• **TASK MATERIAL**:
↓

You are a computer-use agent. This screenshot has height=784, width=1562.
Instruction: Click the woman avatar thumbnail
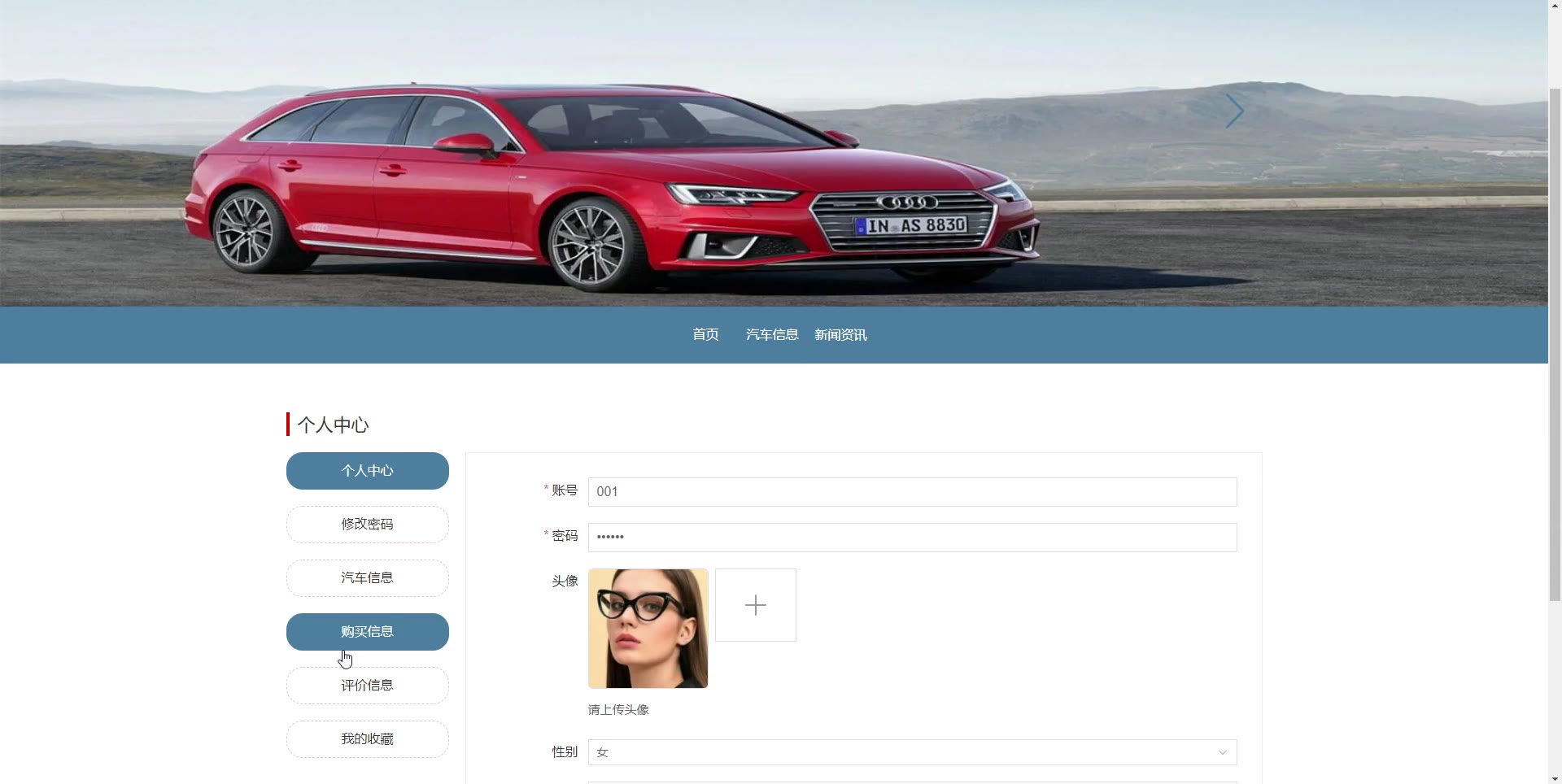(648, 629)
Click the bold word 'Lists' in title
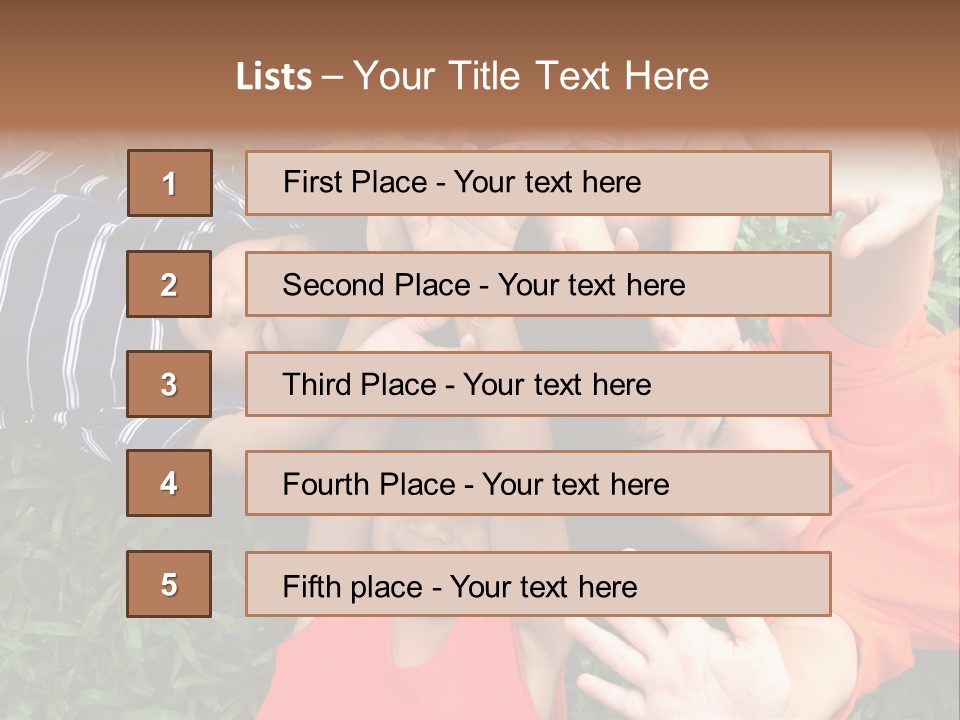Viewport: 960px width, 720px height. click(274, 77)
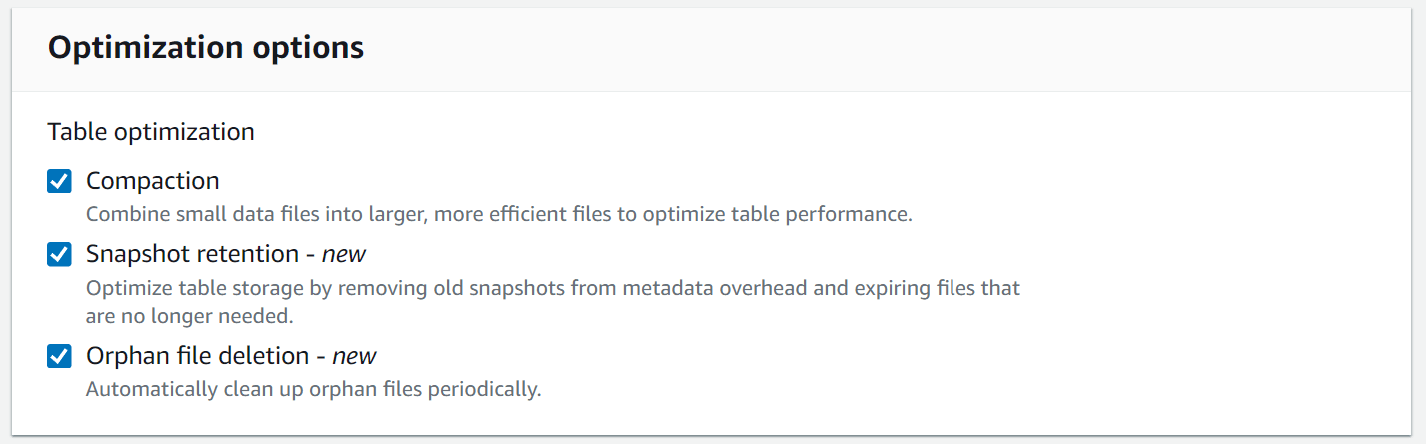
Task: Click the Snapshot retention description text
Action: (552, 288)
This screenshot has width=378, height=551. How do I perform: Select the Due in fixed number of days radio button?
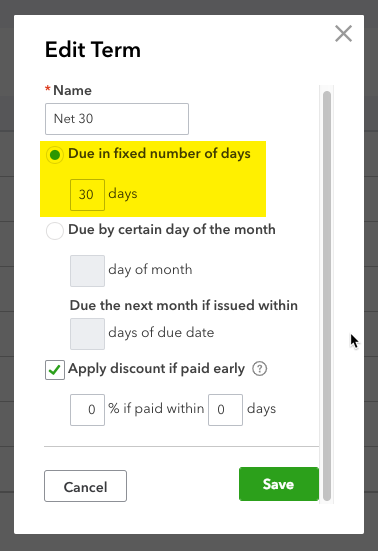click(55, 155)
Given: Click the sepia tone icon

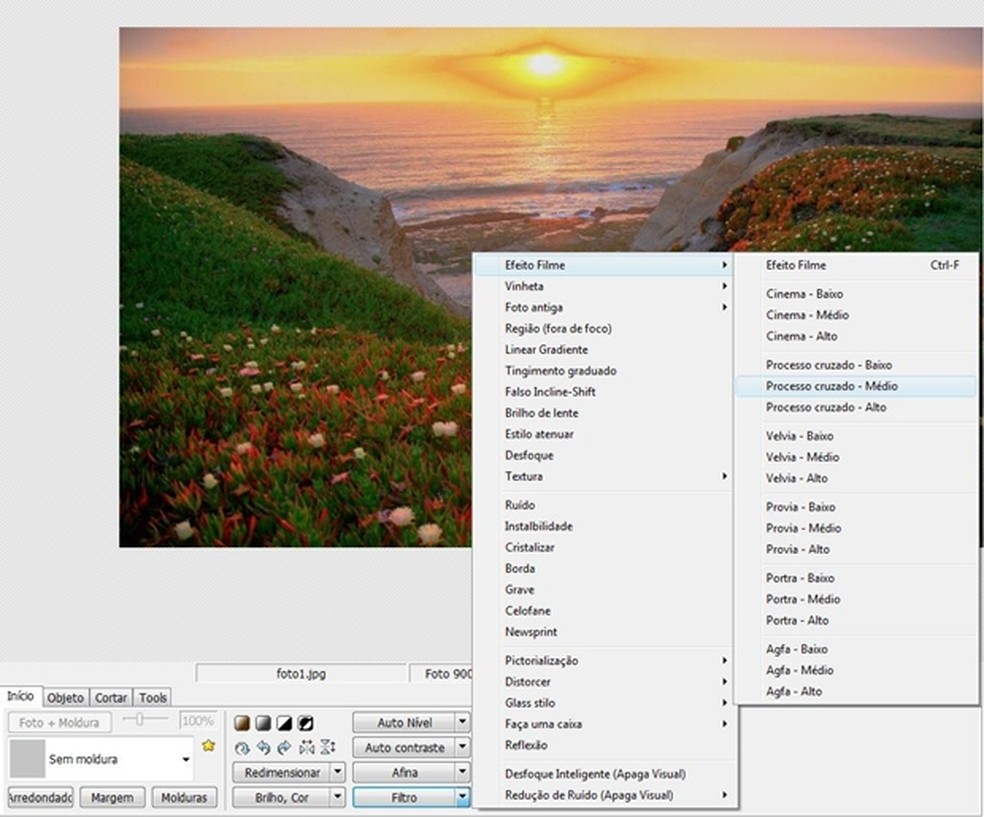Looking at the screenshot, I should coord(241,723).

↑

• **TASK DESCRIPTION**:
All entries are to be retyped exactly. Omit any embedded images.

• **RESULT**:
You are a computer-use agent. This screenshot has height=784, width=1562.
Instruction: Click the woman avatar thumbnail
(648, 629)
Click the bold word 'Lists' in title
Viewport: 960px width, 720px height. click(274, 77)
Task: Click the Snapshot retention description text
Action: (552, 288)
This screenshot has width=378, height=551. How do I perform: Select the Due in fixed number of days radio button?
click(55, 155)
Given: Click the sepia tone icon

Looking at the screenshot, I should coord(241,723).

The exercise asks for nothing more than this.